Entries taken from a collection
* * * * *

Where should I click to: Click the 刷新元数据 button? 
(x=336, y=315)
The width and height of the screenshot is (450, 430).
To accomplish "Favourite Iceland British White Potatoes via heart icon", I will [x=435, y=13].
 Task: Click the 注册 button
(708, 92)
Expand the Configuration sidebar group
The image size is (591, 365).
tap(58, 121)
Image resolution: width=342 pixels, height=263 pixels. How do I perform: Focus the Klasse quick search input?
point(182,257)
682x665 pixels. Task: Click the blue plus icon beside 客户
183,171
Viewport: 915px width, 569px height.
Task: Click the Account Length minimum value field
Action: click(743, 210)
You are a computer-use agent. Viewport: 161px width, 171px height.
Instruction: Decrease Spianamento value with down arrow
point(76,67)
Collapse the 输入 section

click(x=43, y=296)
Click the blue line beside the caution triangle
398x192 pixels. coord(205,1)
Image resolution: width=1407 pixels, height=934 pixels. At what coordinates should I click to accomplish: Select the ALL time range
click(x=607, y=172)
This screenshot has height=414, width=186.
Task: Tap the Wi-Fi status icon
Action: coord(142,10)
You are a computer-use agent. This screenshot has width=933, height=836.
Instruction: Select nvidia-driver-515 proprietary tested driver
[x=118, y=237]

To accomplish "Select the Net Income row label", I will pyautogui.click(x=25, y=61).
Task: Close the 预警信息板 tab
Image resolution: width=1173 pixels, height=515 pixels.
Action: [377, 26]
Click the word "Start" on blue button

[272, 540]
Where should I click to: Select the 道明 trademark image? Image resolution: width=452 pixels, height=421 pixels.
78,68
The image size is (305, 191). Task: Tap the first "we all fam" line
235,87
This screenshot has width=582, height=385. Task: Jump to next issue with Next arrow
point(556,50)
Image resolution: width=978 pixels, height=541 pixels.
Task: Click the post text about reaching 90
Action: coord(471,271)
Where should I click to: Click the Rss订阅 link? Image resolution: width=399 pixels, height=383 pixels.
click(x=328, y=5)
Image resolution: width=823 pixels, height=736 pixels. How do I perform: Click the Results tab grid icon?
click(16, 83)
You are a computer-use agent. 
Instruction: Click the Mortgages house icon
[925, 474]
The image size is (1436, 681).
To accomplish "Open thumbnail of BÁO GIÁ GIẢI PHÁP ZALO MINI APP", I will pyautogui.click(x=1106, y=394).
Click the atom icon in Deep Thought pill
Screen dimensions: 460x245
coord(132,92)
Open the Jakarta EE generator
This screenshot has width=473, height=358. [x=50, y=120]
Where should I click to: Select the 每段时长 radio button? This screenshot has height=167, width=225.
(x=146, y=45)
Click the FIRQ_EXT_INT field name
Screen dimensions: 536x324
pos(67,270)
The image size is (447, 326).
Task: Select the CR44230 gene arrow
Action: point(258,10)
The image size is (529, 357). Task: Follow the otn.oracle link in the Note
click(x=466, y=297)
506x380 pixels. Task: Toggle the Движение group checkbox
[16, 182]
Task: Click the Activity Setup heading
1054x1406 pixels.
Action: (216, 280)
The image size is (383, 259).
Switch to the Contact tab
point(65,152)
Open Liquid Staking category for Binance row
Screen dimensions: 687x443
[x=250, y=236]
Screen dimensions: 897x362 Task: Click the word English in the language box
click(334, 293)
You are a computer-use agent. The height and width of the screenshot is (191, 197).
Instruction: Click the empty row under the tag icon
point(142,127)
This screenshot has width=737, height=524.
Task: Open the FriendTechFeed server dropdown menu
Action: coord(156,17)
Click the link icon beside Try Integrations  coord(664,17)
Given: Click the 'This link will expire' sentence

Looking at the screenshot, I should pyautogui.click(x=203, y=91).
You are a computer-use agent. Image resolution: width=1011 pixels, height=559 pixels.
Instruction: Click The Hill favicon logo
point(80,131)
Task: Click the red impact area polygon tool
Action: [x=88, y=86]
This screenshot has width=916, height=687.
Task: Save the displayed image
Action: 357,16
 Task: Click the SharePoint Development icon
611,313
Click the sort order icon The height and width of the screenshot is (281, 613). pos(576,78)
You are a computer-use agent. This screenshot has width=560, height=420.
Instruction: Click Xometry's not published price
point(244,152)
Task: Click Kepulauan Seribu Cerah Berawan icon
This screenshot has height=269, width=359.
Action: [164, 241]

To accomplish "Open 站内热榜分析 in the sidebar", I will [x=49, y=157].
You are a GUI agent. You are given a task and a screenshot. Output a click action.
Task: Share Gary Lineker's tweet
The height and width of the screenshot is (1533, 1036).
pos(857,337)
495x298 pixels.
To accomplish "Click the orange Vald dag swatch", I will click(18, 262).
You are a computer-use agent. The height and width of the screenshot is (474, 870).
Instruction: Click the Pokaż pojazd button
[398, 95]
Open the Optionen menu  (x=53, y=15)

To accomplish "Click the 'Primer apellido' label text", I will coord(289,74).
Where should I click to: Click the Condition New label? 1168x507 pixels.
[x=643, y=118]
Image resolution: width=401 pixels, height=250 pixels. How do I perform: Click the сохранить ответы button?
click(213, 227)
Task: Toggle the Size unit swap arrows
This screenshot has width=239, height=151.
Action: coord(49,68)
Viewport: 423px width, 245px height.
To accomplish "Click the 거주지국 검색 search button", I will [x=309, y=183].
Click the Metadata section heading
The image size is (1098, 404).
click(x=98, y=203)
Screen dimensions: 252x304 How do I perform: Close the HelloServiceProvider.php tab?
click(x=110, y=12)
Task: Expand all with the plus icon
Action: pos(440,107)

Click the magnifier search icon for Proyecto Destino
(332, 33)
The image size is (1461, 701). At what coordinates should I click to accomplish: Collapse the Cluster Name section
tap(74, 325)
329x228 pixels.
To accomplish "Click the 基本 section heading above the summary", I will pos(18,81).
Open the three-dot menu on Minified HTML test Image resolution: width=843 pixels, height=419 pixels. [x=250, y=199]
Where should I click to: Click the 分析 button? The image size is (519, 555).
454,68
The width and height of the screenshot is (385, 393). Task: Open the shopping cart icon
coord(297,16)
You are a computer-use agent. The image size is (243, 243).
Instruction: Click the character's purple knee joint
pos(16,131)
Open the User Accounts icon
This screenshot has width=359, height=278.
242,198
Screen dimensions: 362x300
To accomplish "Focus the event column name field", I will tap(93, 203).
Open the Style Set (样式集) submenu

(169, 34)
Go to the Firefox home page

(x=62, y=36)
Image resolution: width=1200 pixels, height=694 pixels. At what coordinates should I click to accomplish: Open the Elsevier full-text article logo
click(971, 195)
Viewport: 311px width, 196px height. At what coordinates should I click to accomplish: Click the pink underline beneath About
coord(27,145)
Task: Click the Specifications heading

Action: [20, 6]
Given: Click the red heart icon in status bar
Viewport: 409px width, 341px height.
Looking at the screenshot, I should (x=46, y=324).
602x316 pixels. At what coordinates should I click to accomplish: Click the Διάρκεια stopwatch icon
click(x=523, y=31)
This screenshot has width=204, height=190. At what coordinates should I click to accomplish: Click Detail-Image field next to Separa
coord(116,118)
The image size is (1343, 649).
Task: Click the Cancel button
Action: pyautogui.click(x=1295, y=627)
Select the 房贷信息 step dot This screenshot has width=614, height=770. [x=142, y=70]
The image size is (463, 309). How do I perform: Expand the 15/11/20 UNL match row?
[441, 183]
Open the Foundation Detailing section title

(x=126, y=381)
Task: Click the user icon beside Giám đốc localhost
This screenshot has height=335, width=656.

* * * * *

- REQUIREMENT
Reproduce, exactly as they stand in the data above, the lines from the one that holds "Task: Share Gary Lineker's tweet" to the one that holds "Viewport: 423px width, 245px height.", inclusive.

- FINISHED TASK
Task: Share Gary Lineker's tweet
The height and width of the screenshot is (1533, 1036).
pos(857,337)
495x298 pixels.
To accomplish "Click the orange Vald dag swatch", I will click(18, 262).
You are a computer-use agent. The height and width of the screenshot is (474, 870).
Instruction: Click the Pokaż pojazd button
[398, 95]
Open the Optionen menu  (x=53, y=15)

To accomplish "Click the 'Primer apellido' label text", I will coord(289,74).
Where should I click to: Click the Condition New label? 1168x507 pixels.
[x=643, y=118]
Image resolution: width=401 pixels, height=250 pixels. How do I perform: Click the сохранить ответы button?
click(213, 227)
Task: Toggle the Size unit swap arrows
This screenshot has width=239, height=151.
Action: coord(49,68)
Viewport: 423px width, 245px height.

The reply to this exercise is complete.